* [Passage shown]:
# equestrianrider465 and Grace.



## equestrian_rider465 (Aug 30, 2008)

Hey Everyone!  It's equestrian_rider465!

I know I started one of these before, but I'd thought I'd just make a totally new one and start clean. 

So, I think I should just start on how today went. Which be warned, may scare you a little. 

Today I had a lesson around 12o'clock. I went to the barn and the horses haven't yet been turned out because the barn owners were laying some dirt on the mud in the paddock so I was less muddy for the horses. I went in the barn and saw little Grace just standing in her stall. I brought her out and started brushing her down, but when I got to picking out her feet she seemed a little funny. Usually, when I pick out Grace's back feet, she will lean on me. (which we are trying to teach her not too.) But today, she wasn't leaning on me at all. I was proud of her for one moment but then noticed she was trying to take her hoof out of my hand. I let her go and check around her legs. Both of her back legs were really puffy and swollen. My mom thought that it was just because she was standing in her stall for a while. I thought so too, so we finished tacking her up and brought her outside. 
I didn't get on right away. Instead I walked her around the arena a few times until my coach came. I asked her if you could look at Grace's legs. She looked at them and said they were puffy but nothing serious was wrong with them. She told me to get on and we would have a nice slow warm up for Grace. She was super good just warming up and we even got to do some dressage work. We even tried a canter pirouette today and we were so close to getting it but it's really hard for her and we kept breaking to trot. However, she was sooo good and smooth as butter.  (I don't know why people use that expression. When I get butter out of the fridge, it's usually really hard to put on your toast! They should say margirine.  ) Then the other horses got put out into the paddock, and were going wild!! Grace saw them and started not thinking about our lesson but started thinking about them instead. She started hopping to the side then flinging her head up and doing little bucks. I walked and calmed her down a bit before continuing.

* [Record list]:
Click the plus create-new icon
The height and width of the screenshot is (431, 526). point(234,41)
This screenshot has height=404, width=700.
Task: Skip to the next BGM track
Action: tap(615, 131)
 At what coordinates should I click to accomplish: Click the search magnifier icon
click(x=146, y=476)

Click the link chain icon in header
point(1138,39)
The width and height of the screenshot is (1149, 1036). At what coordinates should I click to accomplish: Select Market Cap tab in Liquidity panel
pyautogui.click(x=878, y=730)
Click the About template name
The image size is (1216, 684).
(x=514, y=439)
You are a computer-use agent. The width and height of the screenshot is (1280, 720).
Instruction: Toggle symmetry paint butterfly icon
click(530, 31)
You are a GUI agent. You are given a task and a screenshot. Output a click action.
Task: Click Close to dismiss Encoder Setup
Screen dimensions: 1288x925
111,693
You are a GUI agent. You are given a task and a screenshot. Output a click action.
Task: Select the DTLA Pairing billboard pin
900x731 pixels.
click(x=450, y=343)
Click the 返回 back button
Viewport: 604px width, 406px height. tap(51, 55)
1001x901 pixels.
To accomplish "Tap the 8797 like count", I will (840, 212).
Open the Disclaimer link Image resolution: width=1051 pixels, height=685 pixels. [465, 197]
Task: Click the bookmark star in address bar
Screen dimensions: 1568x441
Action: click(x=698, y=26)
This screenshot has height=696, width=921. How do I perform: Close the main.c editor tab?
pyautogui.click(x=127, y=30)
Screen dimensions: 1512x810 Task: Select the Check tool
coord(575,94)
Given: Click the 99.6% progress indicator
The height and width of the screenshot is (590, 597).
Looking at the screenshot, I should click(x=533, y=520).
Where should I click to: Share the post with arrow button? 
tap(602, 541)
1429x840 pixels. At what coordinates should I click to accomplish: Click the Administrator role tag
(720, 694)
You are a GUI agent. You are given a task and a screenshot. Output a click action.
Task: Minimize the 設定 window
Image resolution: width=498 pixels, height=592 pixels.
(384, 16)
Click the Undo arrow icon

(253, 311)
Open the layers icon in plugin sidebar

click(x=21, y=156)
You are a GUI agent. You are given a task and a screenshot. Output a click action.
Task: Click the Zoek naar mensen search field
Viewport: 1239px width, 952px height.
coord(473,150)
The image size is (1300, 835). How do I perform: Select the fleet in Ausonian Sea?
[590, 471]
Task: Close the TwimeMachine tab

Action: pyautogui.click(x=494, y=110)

* [Actions to take]:
• a. Decide whether each statement agrees with the forum post about Grace, and answer yes or no, quoting the words of the post that settle it: (i) The horses had already been turned out when the rider got to the barn. (ii) The coach said nothing serious was wrong with Grace's legs. (iii) Grace and the rider completed a canter pirouette.
• b. Pick up the forum post about Grace after its last sentence and write what comes next.

* [Answers to the problems]:
• a.
(i) No: "the horses haven't yet been turned out"
(ii) Yes: "said they were puffy but nothing serious was wrong with them"
(iii) No: "we were so close to getting it but it's really hard for her and we kept breaking to trot"

• b.
After Grace was calm, we started jumping. As soon as we got over our first jump, we missed the back lead and had to circle to get it. Then as I nudged her with my outside leg, she let out this huge buck! I landed on her neck and she started walking away. I just laughed it off and propped myself back on the saddle. She wasn't too good about getting her leads today, so my coach just said that we would work on rollbacks today. She was doing really well with them and I was super proud of her. Then when we jumped one rollback, it was a really shrap turn and we missed it. So we had to do it over again. As soon as we were in the other direction, I gave Grace the aid to canter. Then all hell broke loose.
She flipped up in the air and reared full up!! I didn't fall off and I wasn't scared, but man was that an expearience. I asked my mom how big the rear was and she said it was like the horse in black beauty. I was shocked!! Grace had never done anything like THAT before with me on her. Needless to say she got 15 minutes of straight jumping right after and no treats whatsoever.
The thing was that she is in heat and the other horses were running around being idiots, and she wanted to be with them. However, that is NO excuse for her to do something like that. At all. I now have to carry a crop around when I ride her. Grrr, I hate those things. And, if she does rear, even little hops, I have to smack her in between the ears with the crop. I hate to say I have to, because I don't want to. But my coach said that inbetween their ears is sensitive and that when you hit them there, it feels like they are bleeding, so they won't want to rear anymore. Hopefully, this never happens again!!

Hmmm, good way to start out a new journal? Nope, but I like to share my stories.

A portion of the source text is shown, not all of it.